- Task description -
Render the rows from the line containing "Image resolution: width=1520" through the line containing "pyautogui.click(x=781, y=212)", both included, as a JSON list of strings with one string per line and blank lines omitted.

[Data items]

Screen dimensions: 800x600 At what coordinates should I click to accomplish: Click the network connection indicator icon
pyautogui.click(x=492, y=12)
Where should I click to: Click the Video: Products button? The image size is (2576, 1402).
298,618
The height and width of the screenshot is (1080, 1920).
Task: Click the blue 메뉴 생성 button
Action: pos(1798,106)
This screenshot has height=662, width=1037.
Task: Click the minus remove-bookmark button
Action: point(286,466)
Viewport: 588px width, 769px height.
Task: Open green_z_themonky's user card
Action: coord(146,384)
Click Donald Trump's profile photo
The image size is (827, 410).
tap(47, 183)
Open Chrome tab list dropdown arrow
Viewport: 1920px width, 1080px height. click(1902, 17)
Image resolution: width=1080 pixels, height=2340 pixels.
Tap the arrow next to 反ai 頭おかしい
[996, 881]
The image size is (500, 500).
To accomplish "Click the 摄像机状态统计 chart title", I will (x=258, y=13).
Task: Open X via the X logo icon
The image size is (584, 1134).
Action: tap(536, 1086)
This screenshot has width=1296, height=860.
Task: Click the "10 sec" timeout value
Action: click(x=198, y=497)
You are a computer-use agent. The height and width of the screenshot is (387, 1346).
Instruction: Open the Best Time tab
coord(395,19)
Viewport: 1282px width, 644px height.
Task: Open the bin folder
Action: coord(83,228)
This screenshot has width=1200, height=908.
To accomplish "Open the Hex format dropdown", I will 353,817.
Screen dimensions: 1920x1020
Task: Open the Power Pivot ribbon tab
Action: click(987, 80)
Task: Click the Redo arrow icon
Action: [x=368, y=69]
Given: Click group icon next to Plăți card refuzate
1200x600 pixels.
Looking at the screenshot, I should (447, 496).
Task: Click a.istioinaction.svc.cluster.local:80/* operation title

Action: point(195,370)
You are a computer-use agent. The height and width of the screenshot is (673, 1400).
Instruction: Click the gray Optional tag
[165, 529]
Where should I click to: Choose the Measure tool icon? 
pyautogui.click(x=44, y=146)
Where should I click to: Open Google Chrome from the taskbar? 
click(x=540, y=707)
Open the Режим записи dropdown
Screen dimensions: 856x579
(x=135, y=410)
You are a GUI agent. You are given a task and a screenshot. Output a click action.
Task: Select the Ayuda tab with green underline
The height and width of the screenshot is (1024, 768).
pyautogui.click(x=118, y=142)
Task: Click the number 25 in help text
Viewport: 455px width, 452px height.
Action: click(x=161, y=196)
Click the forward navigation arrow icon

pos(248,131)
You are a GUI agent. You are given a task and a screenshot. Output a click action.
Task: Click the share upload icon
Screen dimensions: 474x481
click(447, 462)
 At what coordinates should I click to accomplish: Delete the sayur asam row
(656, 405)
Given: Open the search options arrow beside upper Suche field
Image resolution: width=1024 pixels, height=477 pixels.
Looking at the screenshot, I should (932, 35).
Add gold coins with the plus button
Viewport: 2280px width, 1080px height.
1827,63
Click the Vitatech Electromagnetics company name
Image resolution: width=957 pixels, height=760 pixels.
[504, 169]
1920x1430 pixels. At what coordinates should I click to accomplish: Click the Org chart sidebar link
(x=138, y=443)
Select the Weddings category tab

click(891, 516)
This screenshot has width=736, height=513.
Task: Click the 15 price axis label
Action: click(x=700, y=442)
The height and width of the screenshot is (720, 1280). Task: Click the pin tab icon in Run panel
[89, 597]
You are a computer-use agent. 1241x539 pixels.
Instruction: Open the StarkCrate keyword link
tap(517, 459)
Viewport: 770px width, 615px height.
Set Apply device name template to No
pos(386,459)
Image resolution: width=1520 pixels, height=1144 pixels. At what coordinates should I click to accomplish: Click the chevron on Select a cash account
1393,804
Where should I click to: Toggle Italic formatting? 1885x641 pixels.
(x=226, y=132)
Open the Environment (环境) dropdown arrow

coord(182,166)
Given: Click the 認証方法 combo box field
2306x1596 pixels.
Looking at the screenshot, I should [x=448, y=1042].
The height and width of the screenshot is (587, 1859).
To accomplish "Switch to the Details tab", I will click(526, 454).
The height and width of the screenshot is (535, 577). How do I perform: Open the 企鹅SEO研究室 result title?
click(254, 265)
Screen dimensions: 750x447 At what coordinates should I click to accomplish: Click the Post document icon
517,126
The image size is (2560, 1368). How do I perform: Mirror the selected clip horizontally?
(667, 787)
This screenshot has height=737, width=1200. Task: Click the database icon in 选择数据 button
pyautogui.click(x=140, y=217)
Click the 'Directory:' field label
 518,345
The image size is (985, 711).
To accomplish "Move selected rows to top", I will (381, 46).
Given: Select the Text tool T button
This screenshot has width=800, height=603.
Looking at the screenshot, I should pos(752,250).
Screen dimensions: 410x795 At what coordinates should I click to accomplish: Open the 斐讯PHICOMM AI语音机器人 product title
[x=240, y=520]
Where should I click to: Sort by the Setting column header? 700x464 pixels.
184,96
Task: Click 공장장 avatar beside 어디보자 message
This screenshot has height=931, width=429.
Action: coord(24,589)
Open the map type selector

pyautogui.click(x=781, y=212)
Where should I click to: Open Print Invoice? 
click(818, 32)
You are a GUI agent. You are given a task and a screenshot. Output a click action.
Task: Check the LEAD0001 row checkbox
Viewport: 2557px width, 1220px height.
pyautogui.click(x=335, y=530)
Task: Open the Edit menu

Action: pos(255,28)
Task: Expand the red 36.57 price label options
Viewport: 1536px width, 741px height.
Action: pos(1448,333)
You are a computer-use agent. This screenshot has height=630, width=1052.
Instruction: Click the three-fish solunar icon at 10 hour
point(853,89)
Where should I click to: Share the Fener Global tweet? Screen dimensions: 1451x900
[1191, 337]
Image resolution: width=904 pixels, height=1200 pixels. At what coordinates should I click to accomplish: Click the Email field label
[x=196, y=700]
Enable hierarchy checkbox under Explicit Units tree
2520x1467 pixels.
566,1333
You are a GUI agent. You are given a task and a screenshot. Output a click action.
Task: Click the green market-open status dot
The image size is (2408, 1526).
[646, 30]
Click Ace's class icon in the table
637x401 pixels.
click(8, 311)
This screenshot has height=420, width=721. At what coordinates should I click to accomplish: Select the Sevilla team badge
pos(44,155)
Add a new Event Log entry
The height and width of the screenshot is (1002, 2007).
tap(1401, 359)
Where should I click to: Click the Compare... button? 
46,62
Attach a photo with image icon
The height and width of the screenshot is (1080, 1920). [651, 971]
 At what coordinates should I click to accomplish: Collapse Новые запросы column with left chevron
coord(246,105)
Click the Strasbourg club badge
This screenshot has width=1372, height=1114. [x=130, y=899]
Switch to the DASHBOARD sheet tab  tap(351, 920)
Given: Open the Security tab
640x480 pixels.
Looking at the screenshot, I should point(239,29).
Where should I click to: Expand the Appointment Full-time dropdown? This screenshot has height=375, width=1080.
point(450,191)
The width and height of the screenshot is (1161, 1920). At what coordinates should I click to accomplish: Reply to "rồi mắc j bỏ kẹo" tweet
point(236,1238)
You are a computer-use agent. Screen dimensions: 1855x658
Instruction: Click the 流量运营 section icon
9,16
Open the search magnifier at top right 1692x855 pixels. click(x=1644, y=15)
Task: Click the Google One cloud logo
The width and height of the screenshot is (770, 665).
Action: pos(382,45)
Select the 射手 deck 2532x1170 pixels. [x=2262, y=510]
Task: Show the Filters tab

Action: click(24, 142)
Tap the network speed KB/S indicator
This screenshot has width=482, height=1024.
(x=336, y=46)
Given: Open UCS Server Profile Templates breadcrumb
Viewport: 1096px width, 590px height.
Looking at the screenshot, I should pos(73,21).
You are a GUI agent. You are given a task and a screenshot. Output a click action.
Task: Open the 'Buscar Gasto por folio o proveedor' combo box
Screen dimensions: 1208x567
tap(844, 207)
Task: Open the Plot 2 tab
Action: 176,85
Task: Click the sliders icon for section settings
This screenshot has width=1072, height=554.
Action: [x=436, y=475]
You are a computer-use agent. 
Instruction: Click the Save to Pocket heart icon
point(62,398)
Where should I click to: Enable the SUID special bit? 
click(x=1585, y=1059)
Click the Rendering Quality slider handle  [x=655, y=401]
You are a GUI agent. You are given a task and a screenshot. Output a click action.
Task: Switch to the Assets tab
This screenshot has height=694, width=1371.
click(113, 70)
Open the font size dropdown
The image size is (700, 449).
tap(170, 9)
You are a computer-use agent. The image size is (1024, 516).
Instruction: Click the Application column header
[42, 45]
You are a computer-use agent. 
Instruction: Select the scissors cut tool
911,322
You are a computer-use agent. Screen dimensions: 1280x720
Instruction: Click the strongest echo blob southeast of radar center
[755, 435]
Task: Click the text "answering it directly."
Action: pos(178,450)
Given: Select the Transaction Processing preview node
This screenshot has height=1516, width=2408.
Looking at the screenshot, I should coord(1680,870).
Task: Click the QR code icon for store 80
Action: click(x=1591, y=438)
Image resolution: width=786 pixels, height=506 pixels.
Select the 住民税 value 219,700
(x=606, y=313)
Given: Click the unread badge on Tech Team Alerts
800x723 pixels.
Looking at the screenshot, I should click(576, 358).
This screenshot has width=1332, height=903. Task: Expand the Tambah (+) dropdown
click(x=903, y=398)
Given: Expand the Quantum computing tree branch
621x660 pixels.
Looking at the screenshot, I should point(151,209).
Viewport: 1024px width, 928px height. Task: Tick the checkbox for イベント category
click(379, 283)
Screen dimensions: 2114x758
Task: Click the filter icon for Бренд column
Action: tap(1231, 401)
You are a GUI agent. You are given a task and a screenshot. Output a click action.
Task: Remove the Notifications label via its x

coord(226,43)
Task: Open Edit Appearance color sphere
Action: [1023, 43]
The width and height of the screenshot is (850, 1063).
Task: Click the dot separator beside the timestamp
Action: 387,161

- Result for this exercise -
[
  "Image resolution: width=1520 pixels, height=1144 pixels. At what coordinates should I click to accomplish: Click the chevron on Select a cash account",
  "1393,804",
  "Where should I click to: Toggle Italic formatting? 1885x641 pixels.",
  "(x=226, y=132)",
  "Open the Environment (环境) dropdown arrow",
  "coord(182,166)",
  "Given: Click the 認証方法 combo box field",
  "2306x1596 pixels.",
  "Looking at the screenshot, I should [x=448, y=1042].",
  "The height and width of the screenshot is (587, 1859).",
  "To accomplish \"Switch to the Details tab\", I will click(526, 454).",
  "The height and width of the screenshot is (535, 577). How do I perform: Open the 企鹅SEO研究室 result title?",
  "click(254, 265)",
  "Screen dimensions: 750x447 At what coordinates should I click to accomplish: Click the Post document icon",
  "517,126",
  "The image size is (2560, 1368). How do I perform: Mirror the selected clip horizontally?",
  "(667, 787)",
  "This screenshot has height=737, width=1200. Task: Click the database icon in 选择数据 button",
  "pyautogui.click(x=140, y=217)",
  "Click the 'Directory:' field label",
  " 518,345",
  "The image size is (985, 711).",
  "To accomplish \"Move selected rows to top\", I will (381, 46).",
  "Given: Select the Text tool T button",
  "This screenshot has width=800, height=603.",
  "Looking at the screenshot, I should pos(752,250).",
  "Screen dimensions: 410x795 At what coordinates should I click to accomplish: Open the 斐讯PHICOMM AI语音机器人 product title",
  "[x=240, y=520]",
  "Where should I click to: Sort by the Setting column header? 700x464 pixels.",
  "184,96",
  "Task: Click 공장장 avatar beside 어디보자 message",
  "This screenshot has height=931, width=429.",
  "Action: coord(24,589)",
  "Open the map type selector",
  "pyautogui.click(x=781, y=212)"
]